Hundreds of health plan representatives heard three former governors—two of them physicians—argue over what role federal money should play in health reform as the America's Health Insurance Plans convention began its annual convention in San Diego on Thursday.
Former governors Howard Dean, MD (Vermont), Jeb Bush (Florida), and John Kitzhaber, MD (Oregon), agreed that the current system is functionally flawed. And they agreed that health plans, employers, and consumers need to take more responsibility for their own healthcare.
But they disagreed on how much of a role the government should play, and whether any level of its regulatory presence would stifle innovation to improve the delivery of medicine.
For many in the room, listening to Dean might have resembled hearing the enemy speak. Health insurance companies are vehemently opposed to a public plan.
But Dean considers public health insurance a necessity. "I think it is absolutely essential. And I don't think health reform is worth doing without a public option."
"What the president is proposing to do is say, if you like what you have, you can keep it. If you're comfortable with the private insurance market, you can keep it. Not only that, but we'll help you buy it. There will be a government subsidy based on your income, particularly helpful to small businesses, that you will receive to buy healthcare in the private market," Dean said. "But you will also have a choice of buying into a public plans such as Medicare or some other public plan. And I'm one of the few defenders of that in this room."
"Now I know people in this room, in this industry, are very, very fearful," he said. "This is the center of opposition."
He looked at the rows of representatives of Aetna, Blue Cross, and dozens of other companies assembled and said, "Your living is at stake here. But I don't think it's going to be as tough as you think it is."
The reason, he said, is that most of the nation's CEOs, despite "incredible inflation," prefer to have employer based health insurance. He emphasized that there is still a role for private health insurance, but one that would be shared by public plans.
Bush, however, argued for government to step back. "Beware of too much intrusion by the federal government in all of this," he said. "I'd be very, very cautious of ever expanding federal government."
Bush said too much of the debate centers on access, and not responsibility, saying patients should be given more incentive to more take responsibility for lifestyle decisions that affect their healthcare.
"In almost every other aspect of our lives we ask people to be responsible for their own decisions. But in healthcare, by and large today, individuals are not responsible for their healthcare decisions," he says.
Bush urged for more emphasis on disease management, which he said "should be allowed to happen more often than it is."
"Gov Dean," Bush said turning to face his fellow speaker, "my concern about the federal government is based on my experience as governor. Every time we tried to do something innovative, there were always all sorts of burdens in place and rules imposed" that prohibited efforts to help those treating Medicaid beneficiaries "make sure they were given proper training, education and medication, and giving them the prescriptions so they could live a healthy lifestyle."

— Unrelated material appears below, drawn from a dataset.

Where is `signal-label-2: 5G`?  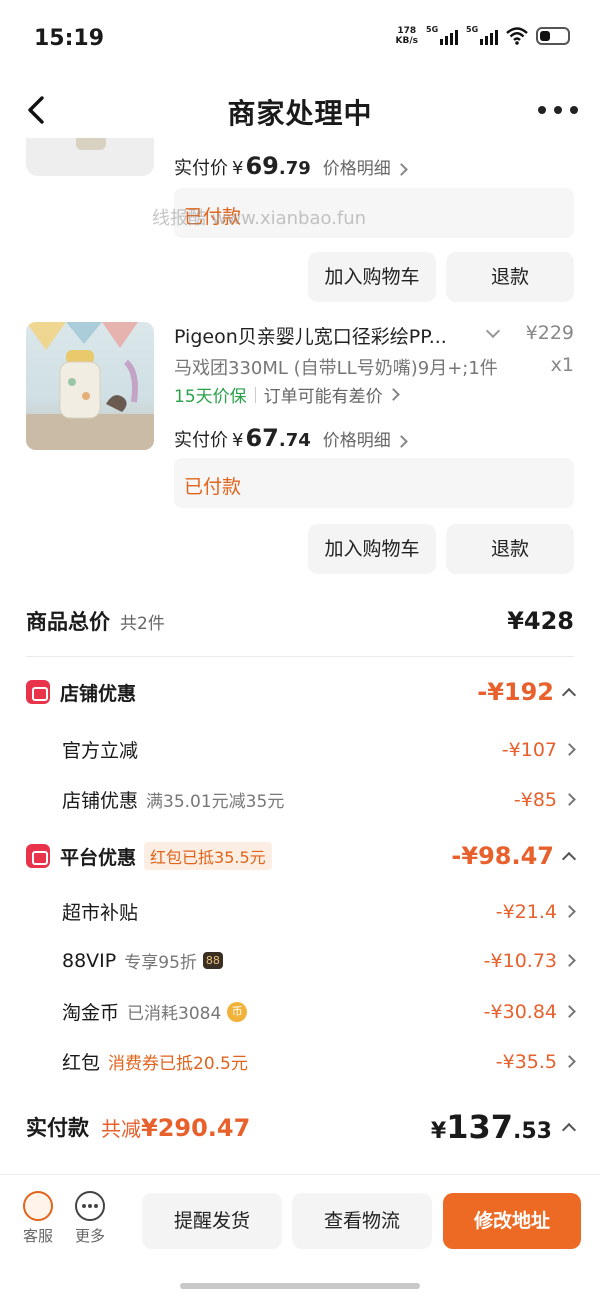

"Prevention really matters" he said. "Our whole system is geared toward sickness. We have to find a way, culturally, economically, and through government regulation, every means, to change this so there are rewards for prevention."
Bush also urged health plans and health policy officials to create a system that does a better job in rewarding, by paying providers more, for better healthcare outcomes.
Kitzhaber, now director of the Center for Evidence Based Policy at Oregon Health and Science University, tried to refocus the debate to one about quality.
"The purpose of the U.S. healthcare system is not to finance universal healthcare. The purpose is to produce health. Healthcare is a means to an end. It has no intrinsic value outside of the relationship to health outcomes," Kitzhaber said.
"The problem is not how we pay for healthcare. The problem is what we're buying," he said.
"Unfortunately," he said, "most of the debate today – including the debate on Capital Hill—is not about how to improve the system to improve the health of the American people, but how to finance the system we already have. And I think that's a fundamental misdiagnosis of the problem."
As an example, Kitzhaber said, the healthcare system won't always pay for prenatal care, "but it's happy to resuscitate a 400-gram infant in a neonatal unit."
And, he added, "the most common admitting diagnosis for people on Medicare is congestive heart failure, but there's no incentive to keep people out of the hospital by managing those conditions on a day-to-day basis once they get out of the hospital."
An estimated 1,200 officials from dozens of health insurance companies are attending the conference, which ends today.